University of New England - Innovation for a Healthier Planet

Wabanaki basketmaking

On October 1, UNE’s Maine Women Writers Collection sponsored an event as part of its annual Donna M. Loring Lecture Series, titled, “Wabanaki Basketmaking Traditions Under Threat? Art, Culture, and the Future of Maine Indian Basketmaking.” The event presented the centuries-old artistic tradition of basketmaking among the Wabanaki peoples (the Passamaquoddy, Penobscot, Abenaki, Mi’kmaq and Maliseet), while shedding light on the potentially devastating effect that a specific invasive insect species, the emerald ash borer, may soon have on this important Native craft.

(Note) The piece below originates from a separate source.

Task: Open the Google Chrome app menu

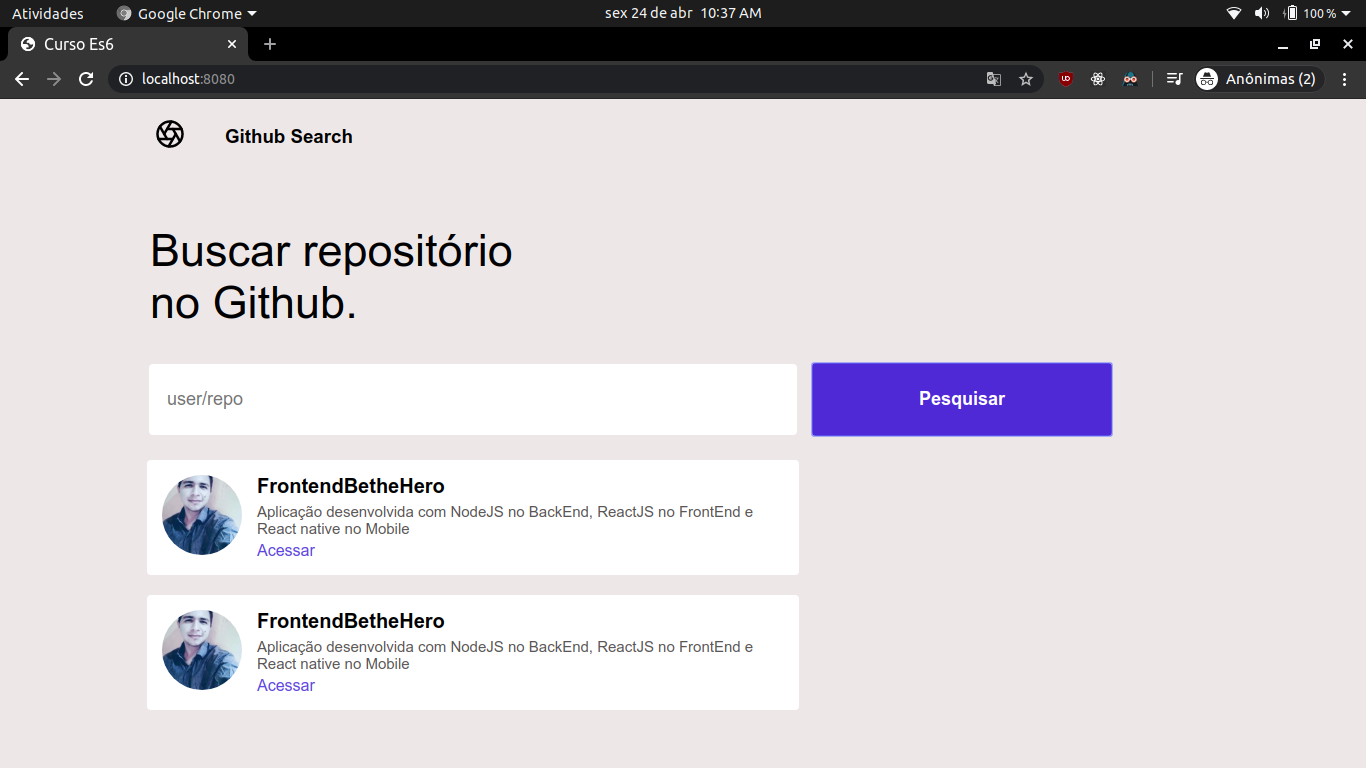Action: click(185, 13)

The event featured a panel of award-winning Wabanaki basketmakers who discussed their unique approaches to basketmaking and the special meaning that the art has to them and their tribal communities. They also spoke about how their peoples are responding to the destruction wreaked by the emerald ash borer on the traditional tree species used in Wabanaki basketry: black ash or basket ash (Fraxinus nigra), more commonly known in Maine as brown ash.

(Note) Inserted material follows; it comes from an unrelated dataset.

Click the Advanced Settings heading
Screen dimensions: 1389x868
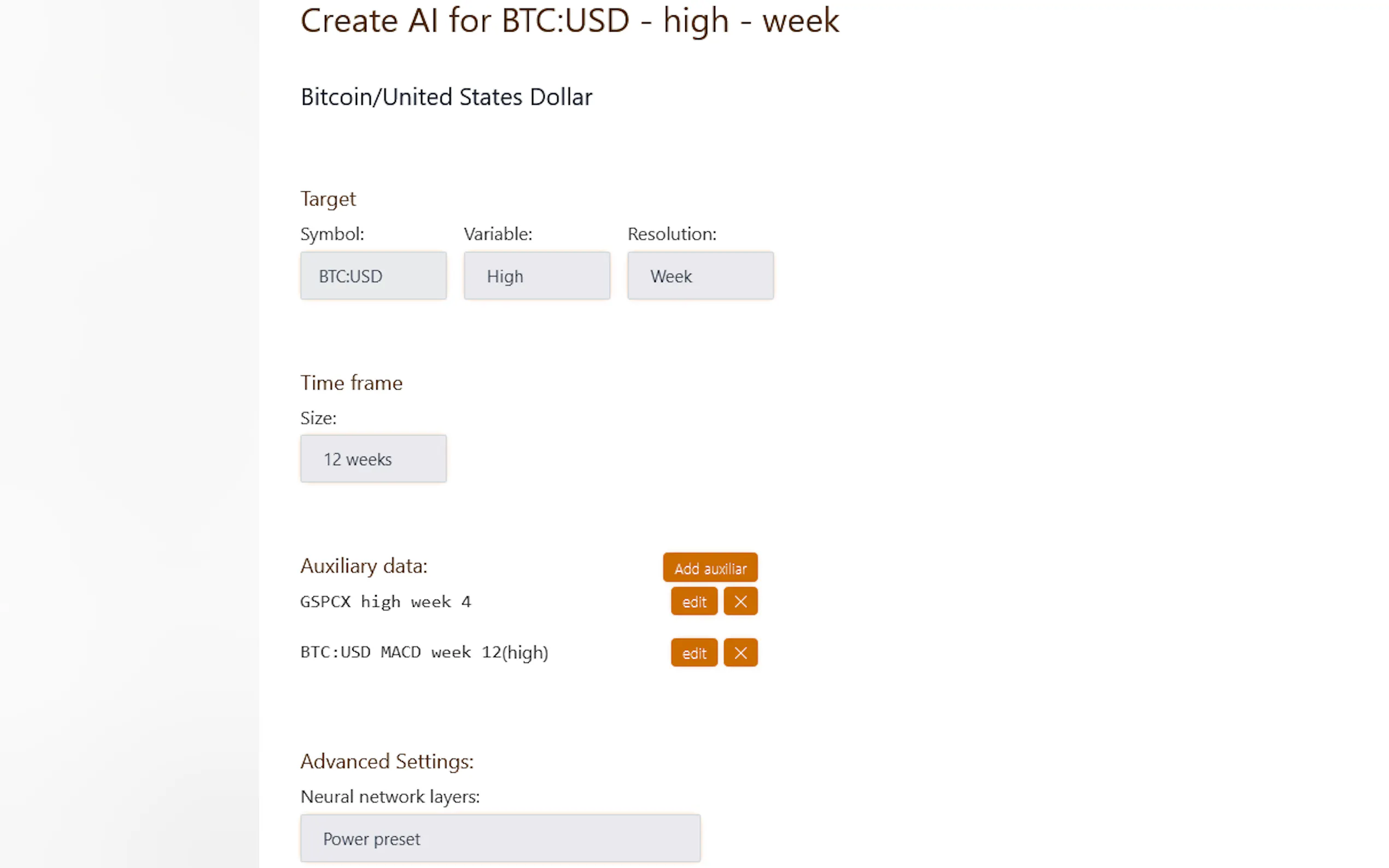click(x=387, y=761)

Darren Ranco, Ph.D., chair of Native American Programs at the University of Maine, moderated the panel discussion and shared his expertise on the emerald ash borer. He recounted the history of the species in North America, noting that it first came to the continent from China in the 1990s via shipping palettes that arrived in the port of Detroit. According to Ranco, it is the reproduction cycle of the insect that is deadly to ash trees. The ash borer lays its eggs underneath the thick and porous bark of the ash, and the resulting larvae feed on the tree’s nutrients, ultimately leading to the tree’s demise. The species has spread to 35 states and four Canadian provinces, resulting in the death of more than 150 million ash trees.

Ranco reported that the species was discovered in Maine five years ago and has a natural spread of 750 meters per year. Unnatural spread, mainly the result of transportation of firewood, accelerates the problem, he said. In August, the Maine Department of Agriculture, Conservation and Forestry issued an emergency order restricting the movement of ash products in parts of the state. Ranco expects that later in the year, a quarantine will be issued that will impact additional areas.

The basketmakers discussed some of the measures that the Wabanaki peoples are taking in anticipation of a day when brown ash may not be accessible, noting that they are storing seeds, planting trees and setting “tree traps” (to lure the insects in one direction rather than another). They also have created detailed videos demonstrating of all aspects of traditional brown ash basketmaking (from planting to weaving) so that if brown ash obliteration lasts throughout a generation or more, a future generation will to be able to learn the craft in the event that a brown ash resurgence ever were to occur. “No one in the world is more prepared for the arrival of the emerald ash borer than the Wabanaki people,” stated basketmaker Geo Neptune.

The basketmakers also discussed the ways in which they are experimenting with other materials to create their baskets. In fact, each of the artists presented one basket made of predominantly brown ash as well as one basket made of an alternative material. Some artists like Jennifer Neptune and Pam Outdusis Cunningham have turned to other natural materials like cedar and wool, respectively. Others have dabbled in unnatural materials or a combination of natural and unnatural. Geo Neptune presented a basket made of venetian blinds, bamboo, yarn, ribbon, and epoxy glue, while Sarah Sockbeson showed off her alternative material basket fashioned from fabric, wallpaper, glue, cordage and acrylic paint.

UNE Professor Tom Klak, Ph.D., from the Department of Environmental Studies, was present at the event and asked the panel about differentiation among the three types of ash: brown, white and green. The basketmakers reported that white and green ash, the types more common in Southern Maine, are too brittle for weaving. Only the brown ash, which grows in wet, swampy areas, is supple enough to be made into baskets.

While acknowledging that the brown ash is by far a superior material for their purposes, the Wabanaki basketmakers are prepared to use substitutes if demanded by ash borer destruction.  Even if they find themselves without their traditional material, they said, they are steadfast in their determination to continue the art of basketmaking. “It is important to me that I utilize traditional materials and that I have a strong foundation in that,” said Sockbeson, “but if we come to a place where the material is scarce, I think we have to keep this tradition alive, no matter what. Even if we don’t have the material, I think we still have something that is valuable and something that is very worth sharing and worth perpetuating.”